‘We’re bleeding’: Canary Wharf firm gets MP support in Bangladesh battle
PUBLISHED: 16:31 03 June 2014 | UPDATED: 17:02 03 June 2014
A telecoms firm in Canary Wharf that is having to sack staff due to its ongoing legal fight with Bangladesh’s state telecoms provider has received backing from its local MP.
Zamir Telecom (ZT), which handles calls from London to Bangladesh, says the Bangladeshi government is trying to wreck its business to gain a monopoly of the telecoms industry, and is calling on the UK authorities for help.
State-run BTCL cut ZT off from its telecoms network in March for the second time in four years, claiming the company owed millions in unpaid fees.
But ZT disputes the charge, saying it has now suffered heavy financial losses for having to make arrangements with private companies on worse terms.
Naufal Zamir, 38, managing director of ZT, said: “We’re very unhappy with what is going on. We’re bleeding. We had to make redundancies of three or four people last week, and it’s very difficult.”
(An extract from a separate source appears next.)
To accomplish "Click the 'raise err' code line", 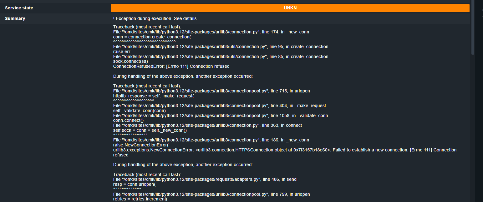I will coord(122,52).
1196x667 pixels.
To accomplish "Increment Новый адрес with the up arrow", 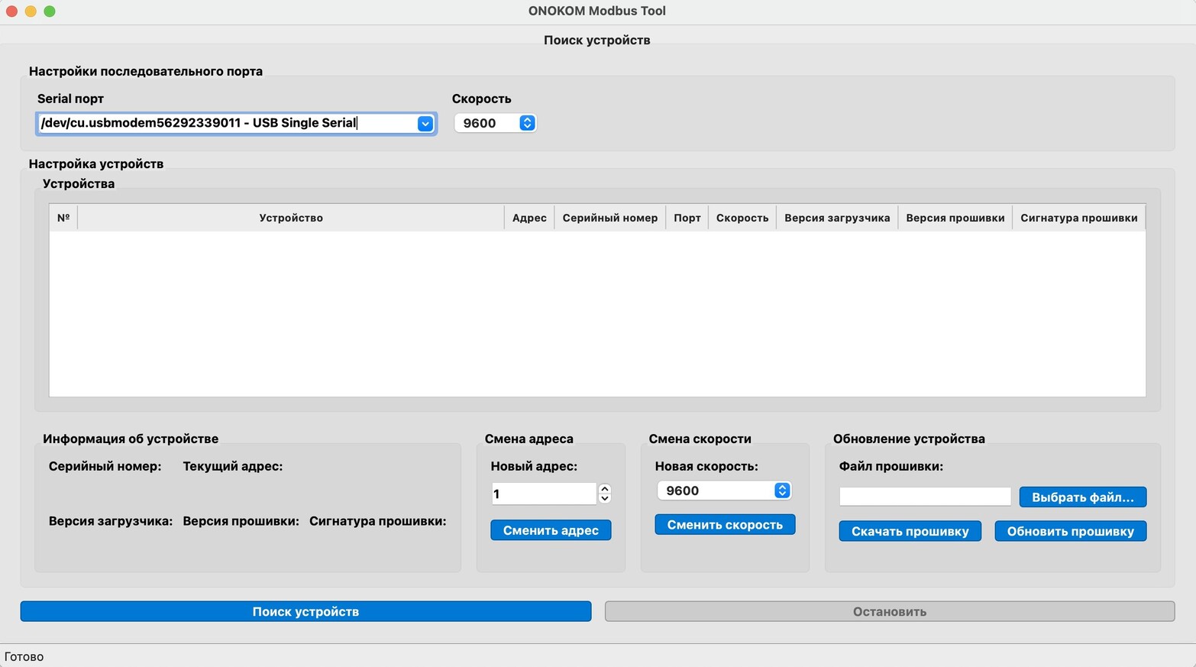I will tap(604, 489).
The disconnection, which breached a court ruling against the move, was ordered by Bangladeshi telecoms minister Abdul Latif Siddique, a controversial figure who was Minister for Textiles during last year’s Rana Plaza factory collapse that killed 1,000 garment workers.
A request by ZT for judges to force BTCL to reconnect them will be ruled on in the coming weeks, but staff at ZT worry about government interference with the process due to Mr Siddique’s meddling.
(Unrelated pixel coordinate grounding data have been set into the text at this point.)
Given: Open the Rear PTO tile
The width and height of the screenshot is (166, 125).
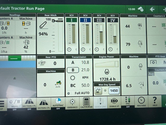Looking at the screenshot, I should pos(51,63).
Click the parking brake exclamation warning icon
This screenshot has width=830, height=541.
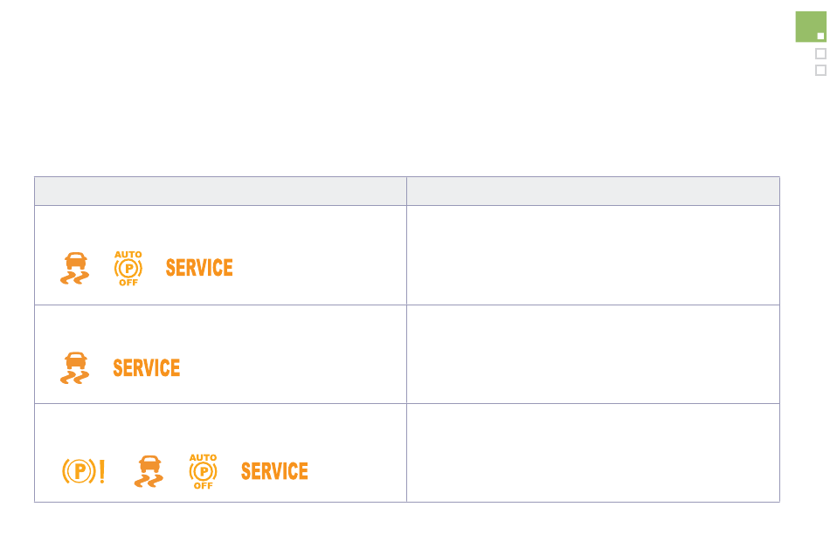[84, 470]
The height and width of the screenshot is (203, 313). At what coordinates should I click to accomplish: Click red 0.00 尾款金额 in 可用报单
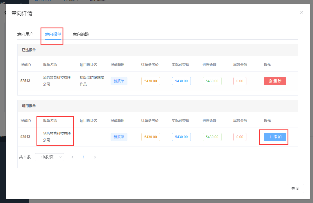pos(240,137)
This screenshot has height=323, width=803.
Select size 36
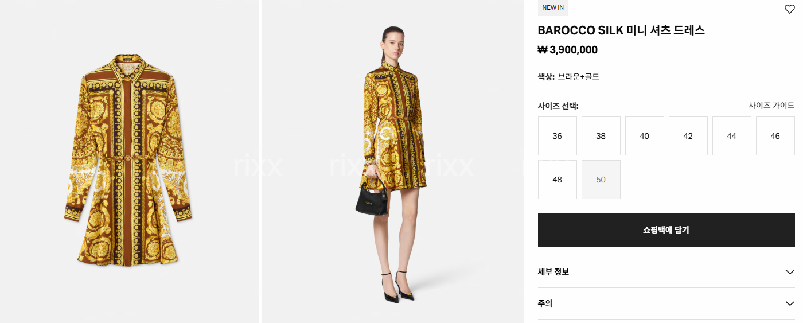coord(558,136)
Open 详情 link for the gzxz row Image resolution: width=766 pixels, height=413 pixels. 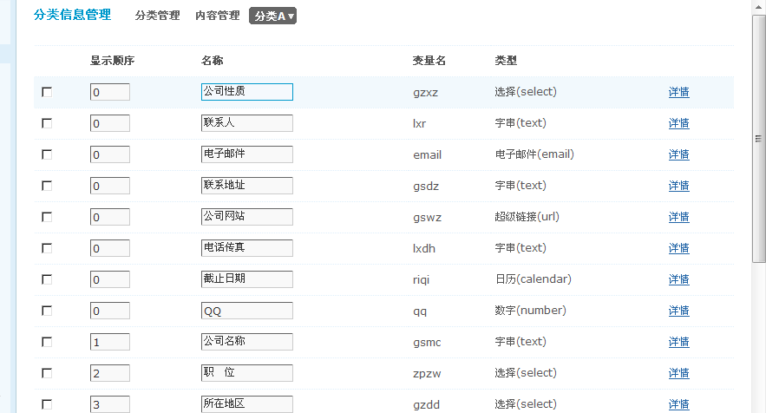[678, 92]
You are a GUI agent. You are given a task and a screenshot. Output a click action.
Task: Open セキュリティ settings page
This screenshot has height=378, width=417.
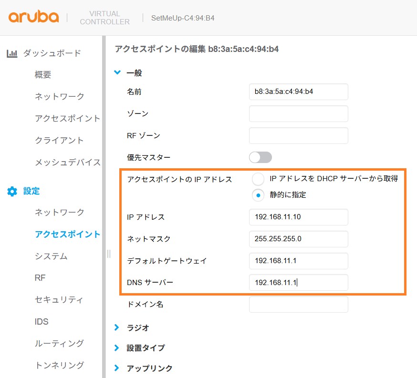[x=59, y=299]
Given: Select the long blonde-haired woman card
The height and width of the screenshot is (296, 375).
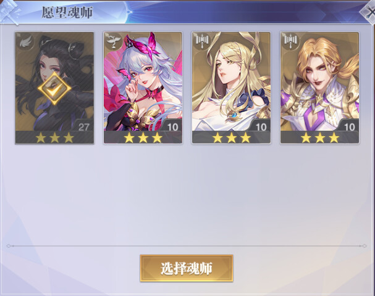Looking at the screenshot, I should pyautogui.click(x=231, y=88).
Jim Fitzpatrick MP backed the firm this week, calling ZT a “local success story” that is being treated unfairly.
He said: “The company has had court judgements in its favour previously and has the support of the UK government in this present situation.
“I and my office will do all we can to assist Zamir to resolve these problems to protect the company and its staff, who are facing real financial difficulty if common sense doesn’t prevail.”
ZT hopes the UK government will pressure Bangladesh into agreeing to neutral arbitration in Switzerland or the US.
BTCL did not respond to requests for comment.